I was catching up with some Planet Money podcasts in my feed today, and came across this gem - Why government websites and online services are so bad.

It’s pretty much what you would expect! From the transcript:

To sum up, Jennifer’s team found there were three overlapping problems that were common to a lot of government agencies - first, policy complexity built up and up over many, many years, often added to but rarely stripped back. And this led to the second problem, which was staffing. When staff need 25 years to feel like experts, you cannot hire yourself out of a mess. And thirdly, a top-down culture that was more concerned with optics and risk aversion was getting in the way. A common theme among all these issues seems to be a disconnect between the policy people and the people who are at the implementation part.
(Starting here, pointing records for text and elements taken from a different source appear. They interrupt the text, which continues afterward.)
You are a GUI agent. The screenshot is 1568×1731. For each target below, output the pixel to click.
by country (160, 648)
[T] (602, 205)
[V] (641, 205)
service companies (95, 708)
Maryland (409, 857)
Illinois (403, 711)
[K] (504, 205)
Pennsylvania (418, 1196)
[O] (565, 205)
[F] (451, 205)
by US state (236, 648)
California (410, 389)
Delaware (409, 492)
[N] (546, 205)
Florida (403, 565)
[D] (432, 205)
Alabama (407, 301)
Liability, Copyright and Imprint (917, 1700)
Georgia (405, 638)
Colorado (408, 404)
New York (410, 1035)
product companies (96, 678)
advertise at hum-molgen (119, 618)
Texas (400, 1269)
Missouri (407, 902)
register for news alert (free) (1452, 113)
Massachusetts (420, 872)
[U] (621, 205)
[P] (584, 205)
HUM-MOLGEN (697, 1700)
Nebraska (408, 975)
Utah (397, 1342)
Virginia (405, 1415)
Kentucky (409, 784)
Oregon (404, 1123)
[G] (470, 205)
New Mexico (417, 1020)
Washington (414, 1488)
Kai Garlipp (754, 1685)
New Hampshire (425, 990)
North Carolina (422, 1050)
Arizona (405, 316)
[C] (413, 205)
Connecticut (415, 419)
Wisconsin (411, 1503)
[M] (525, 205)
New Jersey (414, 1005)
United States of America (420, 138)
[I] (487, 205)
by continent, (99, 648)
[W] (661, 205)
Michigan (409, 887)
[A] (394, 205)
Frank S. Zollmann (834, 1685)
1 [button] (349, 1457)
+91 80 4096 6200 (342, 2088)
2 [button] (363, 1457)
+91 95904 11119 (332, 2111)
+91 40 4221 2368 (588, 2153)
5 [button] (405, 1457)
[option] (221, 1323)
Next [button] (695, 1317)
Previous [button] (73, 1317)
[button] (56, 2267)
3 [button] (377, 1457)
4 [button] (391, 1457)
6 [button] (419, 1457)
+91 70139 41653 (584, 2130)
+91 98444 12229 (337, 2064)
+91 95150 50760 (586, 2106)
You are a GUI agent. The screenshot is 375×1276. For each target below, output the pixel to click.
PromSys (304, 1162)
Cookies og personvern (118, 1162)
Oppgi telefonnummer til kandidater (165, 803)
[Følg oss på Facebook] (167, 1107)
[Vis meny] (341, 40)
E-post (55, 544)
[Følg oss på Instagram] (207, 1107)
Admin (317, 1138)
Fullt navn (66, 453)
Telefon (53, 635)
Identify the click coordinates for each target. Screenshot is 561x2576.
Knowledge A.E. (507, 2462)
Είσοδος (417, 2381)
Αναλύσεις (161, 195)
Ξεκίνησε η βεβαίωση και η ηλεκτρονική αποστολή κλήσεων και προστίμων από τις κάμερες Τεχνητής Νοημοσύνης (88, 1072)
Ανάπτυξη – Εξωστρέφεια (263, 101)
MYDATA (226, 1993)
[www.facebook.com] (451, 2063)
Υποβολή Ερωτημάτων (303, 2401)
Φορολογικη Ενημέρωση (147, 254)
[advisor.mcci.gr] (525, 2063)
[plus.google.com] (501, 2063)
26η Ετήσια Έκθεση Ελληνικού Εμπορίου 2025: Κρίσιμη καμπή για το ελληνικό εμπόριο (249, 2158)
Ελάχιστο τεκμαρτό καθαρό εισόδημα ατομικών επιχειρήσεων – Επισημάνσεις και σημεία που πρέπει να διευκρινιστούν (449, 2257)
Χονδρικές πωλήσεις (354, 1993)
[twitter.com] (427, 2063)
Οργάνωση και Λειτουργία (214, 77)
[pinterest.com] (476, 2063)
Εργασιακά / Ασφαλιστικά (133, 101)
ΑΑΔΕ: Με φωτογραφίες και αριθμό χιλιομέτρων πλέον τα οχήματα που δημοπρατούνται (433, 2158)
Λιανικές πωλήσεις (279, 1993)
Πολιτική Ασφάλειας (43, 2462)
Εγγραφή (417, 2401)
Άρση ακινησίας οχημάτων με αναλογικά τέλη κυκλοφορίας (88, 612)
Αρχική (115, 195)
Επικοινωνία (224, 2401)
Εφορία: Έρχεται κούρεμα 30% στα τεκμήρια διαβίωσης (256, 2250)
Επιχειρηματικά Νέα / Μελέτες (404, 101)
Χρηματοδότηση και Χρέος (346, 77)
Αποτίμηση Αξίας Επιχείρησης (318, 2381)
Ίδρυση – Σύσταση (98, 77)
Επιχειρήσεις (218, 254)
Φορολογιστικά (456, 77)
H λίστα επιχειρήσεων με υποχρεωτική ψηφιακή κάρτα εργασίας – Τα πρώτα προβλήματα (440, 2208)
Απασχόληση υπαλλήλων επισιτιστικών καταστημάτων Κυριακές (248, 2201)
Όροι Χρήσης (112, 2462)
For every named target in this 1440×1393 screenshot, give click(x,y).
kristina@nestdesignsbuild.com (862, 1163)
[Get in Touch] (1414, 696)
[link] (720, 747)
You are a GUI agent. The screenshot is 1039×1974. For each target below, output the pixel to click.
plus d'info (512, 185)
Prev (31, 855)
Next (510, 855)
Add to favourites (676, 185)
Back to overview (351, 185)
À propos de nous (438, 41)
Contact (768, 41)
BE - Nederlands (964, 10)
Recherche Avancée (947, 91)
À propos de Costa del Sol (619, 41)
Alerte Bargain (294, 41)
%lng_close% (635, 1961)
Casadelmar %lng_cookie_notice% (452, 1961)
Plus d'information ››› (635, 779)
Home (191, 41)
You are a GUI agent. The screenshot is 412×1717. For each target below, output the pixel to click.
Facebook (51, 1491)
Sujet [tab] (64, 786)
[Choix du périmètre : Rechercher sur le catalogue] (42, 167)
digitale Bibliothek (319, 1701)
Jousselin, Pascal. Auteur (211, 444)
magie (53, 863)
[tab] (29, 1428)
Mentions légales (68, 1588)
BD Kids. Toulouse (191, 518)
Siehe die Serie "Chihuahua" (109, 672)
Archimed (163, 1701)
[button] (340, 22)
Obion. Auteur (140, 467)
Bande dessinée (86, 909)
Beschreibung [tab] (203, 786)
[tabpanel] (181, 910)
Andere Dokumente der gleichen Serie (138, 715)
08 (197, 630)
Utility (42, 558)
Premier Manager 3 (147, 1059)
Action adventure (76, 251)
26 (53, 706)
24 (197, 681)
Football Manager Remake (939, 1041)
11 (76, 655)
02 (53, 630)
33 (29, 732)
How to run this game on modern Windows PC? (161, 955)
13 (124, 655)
In my own lived experience, I can say that there’s no problem too intractable for someone to think a new or changed policy won’t be an effective solution. Also, the irony expressed in this episode that hiring additional staff would actually slow down the process of adjudicating claims. More people, less accomplished!

Also:

Well, there’s a really high sensitivity to fraud in every state agency that handles this. They get reamed in the press about it all the time. So we wanted to loosen the criteria by which people would get flagged, and they were not open to that because they knew that it would look bad to have loosened the criteria while there was fraud happening, even though the reality was that that criteria were not restricting the fraud.

If you hire someone to fix your problems (slow claims process), and they come back after a thorough analysis and say “here’s what to fix”, and the reply is that implementing that solution would make them look bad…wow.

Huge pro-tip is to always own your mistakes, learn from them, and become more excellent because you have had that experience. Playing politics will only get you ahead in, well, politics. (And this is a government program, so not surprising the level of politics we see.)

The whole episode is fascinating, entertaining, and highly worth a listen.